### Deine Aufgaben
(a) Beantworte diese Fragen zum Text über die Fassenacht:
(i) Wer bringt jedes Jahr neue Enthüllungen über Büttenredner, Zugmarschalle oder Generäle?
(ii) Welche Sache ist laut dem Freund, der sich in der Meenzer Fassenacht engagiert, die ernsteste?
(iii) Was ist nach dem letzten Satz ein Tag, an dem gelacht wurde?
(b) Führe den Text über die Fassenacht nach seinem letzten Satz weiter.

### Text des Dokuments
>>>
Aber selbst in den Vereinen und Klubs der Fassenachter gibt es jedes Jahr Streit und jedes Jahr bringt die Zeitung neue Enthüllungen über Büttenredner, Zugmarschalle oder Generäle, die sich mit ihrem Verein überworfen haben. Es gibt keine ernstere Sache, als die Fassenacht, wurde mir einmal von einem Freund, der sich in der Meenzer Fassenacht engagiert, gesagt.

Und trotz alle dem wird jedes Jahr ein Zug organisiert, Reden geschrieben, Tänze eingeübt, Wagen gebaut und Kostüme geschneidert. Oft genug nur mit Spaß und Enthusiasmus und ohne das geringste Entgelt. Und das ist doch auch etwas. Deshalb lasst uns auch dieses Jahr feiern, denn jeder Tag, an dem gelacht wurde, ist kein verlorener Tag.
<<<
### Auszüge aus Datensätzen
>>>
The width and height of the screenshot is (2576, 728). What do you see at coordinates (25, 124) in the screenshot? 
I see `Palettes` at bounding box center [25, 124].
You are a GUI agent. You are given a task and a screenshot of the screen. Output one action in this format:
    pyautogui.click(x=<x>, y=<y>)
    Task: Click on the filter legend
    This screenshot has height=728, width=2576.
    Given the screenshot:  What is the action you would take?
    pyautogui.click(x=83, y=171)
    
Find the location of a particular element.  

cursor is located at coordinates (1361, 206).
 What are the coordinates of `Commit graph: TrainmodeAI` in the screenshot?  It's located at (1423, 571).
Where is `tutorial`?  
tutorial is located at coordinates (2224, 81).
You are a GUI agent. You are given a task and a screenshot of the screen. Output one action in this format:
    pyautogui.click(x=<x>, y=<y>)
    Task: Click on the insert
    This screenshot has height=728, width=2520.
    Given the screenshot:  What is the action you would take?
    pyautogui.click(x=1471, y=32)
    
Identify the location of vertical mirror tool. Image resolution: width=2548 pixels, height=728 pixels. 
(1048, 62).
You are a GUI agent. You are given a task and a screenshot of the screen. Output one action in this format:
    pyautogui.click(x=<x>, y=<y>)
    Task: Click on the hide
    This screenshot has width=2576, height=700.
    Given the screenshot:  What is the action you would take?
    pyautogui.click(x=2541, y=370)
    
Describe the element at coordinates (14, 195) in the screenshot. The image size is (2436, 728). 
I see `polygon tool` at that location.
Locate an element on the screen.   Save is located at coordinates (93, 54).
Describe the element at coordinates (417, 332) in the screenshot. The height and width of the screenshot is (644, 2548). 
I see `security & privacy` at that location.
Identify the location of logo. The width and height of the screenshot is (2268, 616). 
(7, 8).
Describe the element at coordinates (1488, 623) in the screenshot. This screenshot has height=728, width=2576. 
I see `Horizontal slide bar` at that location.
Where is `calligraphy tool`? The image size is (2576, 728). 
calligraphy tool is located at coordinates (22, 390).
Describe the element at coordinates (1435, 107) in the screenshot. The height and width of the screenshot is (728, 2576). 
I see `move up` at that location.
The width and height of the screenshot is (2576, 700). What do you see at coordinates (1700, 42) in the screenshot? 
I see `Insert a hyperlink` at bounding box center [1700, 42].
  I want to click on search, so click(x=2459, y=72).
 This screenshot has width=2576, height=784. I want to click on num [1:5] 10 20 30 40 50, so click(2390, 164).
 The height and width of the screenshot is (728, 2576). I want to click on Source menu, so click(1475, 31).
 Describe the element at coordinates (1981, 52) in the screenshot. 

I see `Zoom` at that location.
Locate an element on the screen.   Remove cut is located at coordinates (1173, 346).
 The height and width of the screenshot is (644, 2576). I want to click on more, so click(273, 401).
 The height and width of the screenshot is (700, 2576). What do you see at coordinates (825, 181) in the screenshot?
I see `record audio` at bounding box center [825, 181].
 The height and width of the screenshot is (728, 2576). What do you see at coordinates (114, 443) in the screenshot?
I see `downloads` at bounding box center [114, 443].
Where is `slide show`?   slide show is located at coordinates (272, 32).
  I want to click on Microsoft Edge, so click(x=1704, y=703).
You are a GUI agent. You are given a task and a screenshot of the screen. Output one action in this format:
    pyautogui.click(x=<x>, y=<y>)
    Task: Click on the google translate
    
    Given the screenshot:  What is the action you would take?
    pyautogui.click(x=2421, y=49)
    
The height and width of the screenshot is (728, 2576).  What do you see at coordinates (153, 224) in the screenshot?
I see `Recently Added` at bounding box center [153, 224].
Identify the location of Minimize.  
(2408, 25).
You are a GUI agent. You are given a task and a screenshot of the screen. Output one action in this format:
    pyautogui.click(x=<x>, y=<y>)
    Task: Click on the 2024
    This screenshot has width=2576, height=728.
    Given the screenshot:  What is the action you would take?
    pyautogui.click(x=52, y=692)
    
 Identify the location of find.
<<<
### Gelöste Aufgaben
(a)
(i) Die Zeitung.
(ii) Die Fassenacht.
(iii) Kein verlorener Tag.

(b)
Und für die anderen, die sich mit der Fassennacht gar nicht anfreunden können, habe ich folgende Beschreibung der Meenzer Fassenacht von dem Humanisten Dietrich Gresemund aus dem ausgehendem 15. Jahrhundert gefunden:

Ein unorganisiertes Volksfest, mit Maskerade, Essen, Trinken, Tanzen, bei Tag und bei Nacht. Immer wieder kommt es durch derbe Späße oder unter dem Schutz der Maske ausgetragenen Händel zu Auswüchsen.

Was soll man dem noch hinzufügen. Was sich seit 600 Jahren bewährt hat, wird sich auch die nächsten 600 Jahren nicht ändern.

Helau.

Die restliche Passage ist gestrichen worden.